Jouvancy (1643–1719, SJ) is a prominent figure in the history of education, with two celebrated masterpieces published during the Roman part of his bright career: The Way to Learn and the Way to Teach (De Ratione Discendi et Docendi [Florence, 1703]) and The Student of Rhetoric (Candidatus Rhetoricae [Rome, 1710]; L’Élève de rhétorique [2020]). The two books form a diptych, with a specific audience for each of them. Whereas The Student of Rhetoric is of course for the students, The Way to Learn is a teacher guide, the very first words of its full title being Magistris Scholarum Inferiorum de Ratione: “To the masters in the lower classes,” i.e., the regents or young instructors in the first classes—grammar, humanities, and rhetoric. As very well shown by the editors’ introduction, the Jesuit Order considered that “the decline in Letters had especially affected the younger Jesuits who were usually given charge of the instruction of the younger students” (1). For helping those juniores, the order was thinking of creating a juniorate. The Way to Learn is, very officially, part of this plan: “the way to learn” means: “how a young instructor will manage to keep learning himself, during five years, in spite of his teaching duties.”
In the present edition, the original Latin text appears side by side with the complete English translation, with a light but useful annotation, plus an introduction and an index. The new translation is very elegant and reliable, even though, as with any translation, one could discuss minor choices: an amusing “to educate leaders” instead of “princes” (“viros principes erudire” [123, cf. 125 and 253]); “short prayers” once correctly for oratiunculis (169), the second time erroneously for oratiunculae (179), where it designates a variety of short but profane compositions, from birthday poems to funeral orations (see L’Élève de rhétorique, 387–93). The reviewer has seen only two typos (goads for goals, 179; These can be for Theses can be, 187) and one irrelevant footnote (48: the Progymnasmata here referred to are not those by Aphthonius, but by Franciscus Sylvius, published by Alexander Scot at the end of his edition of Nizzoli's Apparatus latinae locutionis, Lyon: Pillehotte, 1588). Such a short erratum speaks highly of the quality of the whole. We have here a very helpful edition that will be most welcome by all scholars in the history of education or simply interested by Jesuit education in the early modern period.
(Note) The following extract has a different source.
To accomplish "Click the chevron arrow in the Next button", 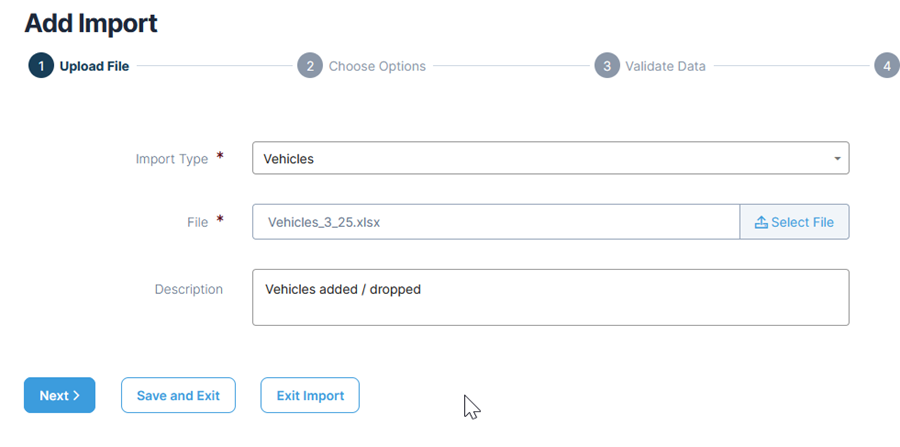I will (76, 396).
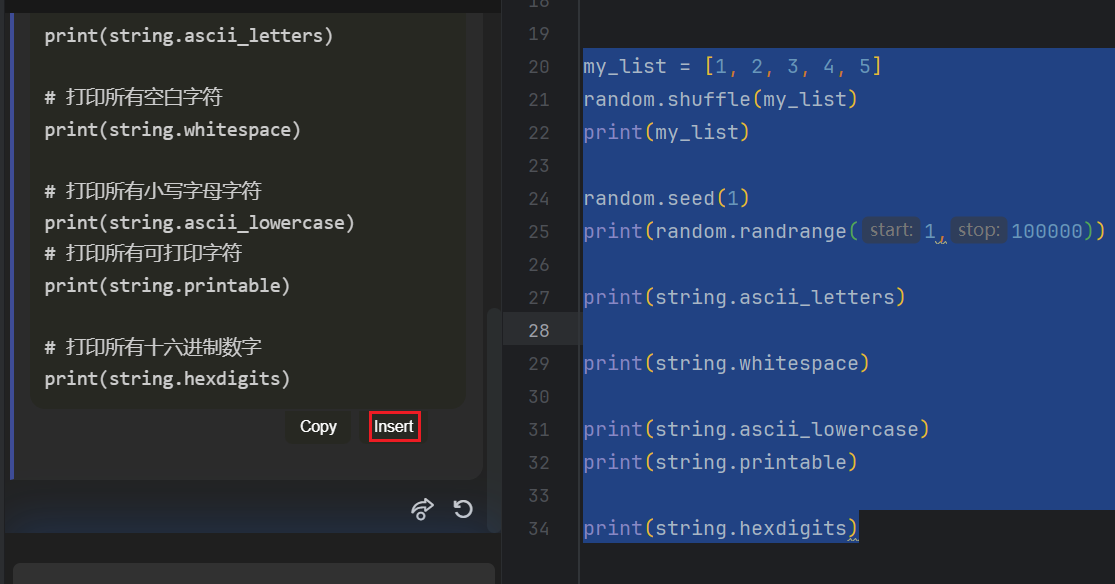Click the share response icon below the chat answer
This screenshot has height=584, width=1115.
tap(422, 509)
Jouvancy's own Ratio is, in 1703, a sort of authorized companion of the 1599 Ratio Studiorum (translated into English by Claude Pavur, 2005), and it gives precious insights into the actual practices of the Jesuit colleges by the end of the seventeenth century in Europe.
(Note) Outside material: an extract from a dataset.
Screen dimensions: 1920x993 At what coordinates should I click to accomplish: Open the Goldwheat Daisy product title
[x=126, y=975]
According to the old Jouvancy (60 in 1703), the juniores are not writing Latin enough “de suo” (they do not write “original materials,” 163), and so they have no “style,” meaning here “the best way to write Latin” (45). Jouvancy would like them to recite in the dining hall their own compositions, once a year: the first year, “a sermon in the vernacular” (157); and afterward, “a Latin oration,” etc. These mandatory exercises stress how much times have changed. The original purpose of the colleges was the acquisition of a fluent Latin, through reading and writing. In 1703, reading Latin has obviously become in itself a challenge. No wonder if the classes spent most of their time in the explicatio or interpretatio (a paraphrase in Latin or a translation in vernacular); or if “they have an historian expounded for entire classes” (251)—much easier, indeed, than Cicero's speeches. In other words, the juniores’ main problem is not their supposed “decline in Letters”: they are doing their best, trapped in an educational system unable to switch to the vernacular. But Jouvancy has at least clearly perceived the importance of keeping together reading and writing. This pedagogic program will be pursued in nineteenth-century Europe, but in the national vernaculars and with great national authors. This is a lesson to be meditated on.